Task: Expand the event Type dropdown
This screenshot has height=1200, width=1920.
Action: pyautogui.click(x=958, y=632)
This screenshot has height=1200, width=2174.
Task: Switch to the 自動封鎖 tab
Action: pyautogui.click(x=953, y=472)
* * * * * * * * *
» WHAT THE TASK REQUIRES:
Repeat the full set of records above character for character.

» ANSWER:
Task: Expand the event Type dropdown
This screenshot has height=1200, width=1920.
Action: pyautogui.click(x=958, y=632)
This screenshot has height=1200, width=2174.
Task: Switch to the 自動封鎖 tab
Action: pyautogui.click(x=953, y=472)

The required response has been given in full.